I am happy to announce the availability of two new resources for
research on the statistical analysis of word cooccurrences.
1) An On-Line Repository of Association Measures
Statistical association measures, applied to cooccurrence frequency data
collected in a contingency table, are the most widely used tool for the
analysis of word combinations and the extraction of collocations from text
corpora. Over the years, many different association measures have been
suggested (mutual information, t-score, the chi-squared test, and Dunning's
log-likelihood, to name but a few) and used in various applications.
This on-line resource aims to be a comprehensive repository of association
measures, including an explanation of the theoretical background of each
measure, references, some implementation notes, and explicit equations in
terms of observed and expected frequencies.
2) The UCS Toolkit (version 0.3)
The UCS toolkit is a collection of libraries and scripts for the statistical
analysis of cooccurrence data. It can be thought of as a simple and highly
specialised database, storing data sets of word pairs and frequency
information in a tabular format in plain (compressed) text files. The data
sets can be viewed, printed, manipulated in various ways, annotated with
association scores, ranked, and sorted.
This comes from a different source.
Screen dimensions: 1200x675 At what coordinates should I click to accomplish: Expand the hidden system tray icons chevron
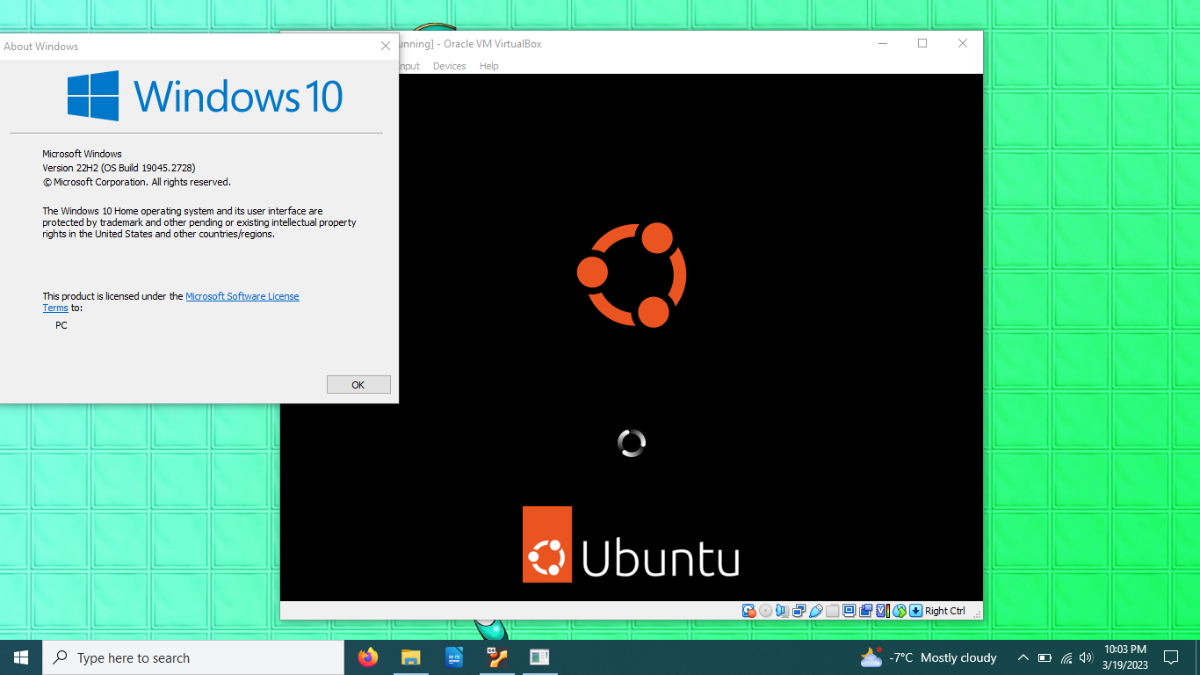(1022, 658)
In addition there are some library
functions for the graphical evaluation of association measures in a
collocation extraction task.
The UCS toolkit provides reference implementations for all association
measures listed in the on-line repository above. It is open source software,
based on the freely available Perl (www.perl.com) and R (www.r-project.org)
languages, and should work on most modern Unix-like operating systems
(with experimental support for Windows under the Cygwin emulation layer).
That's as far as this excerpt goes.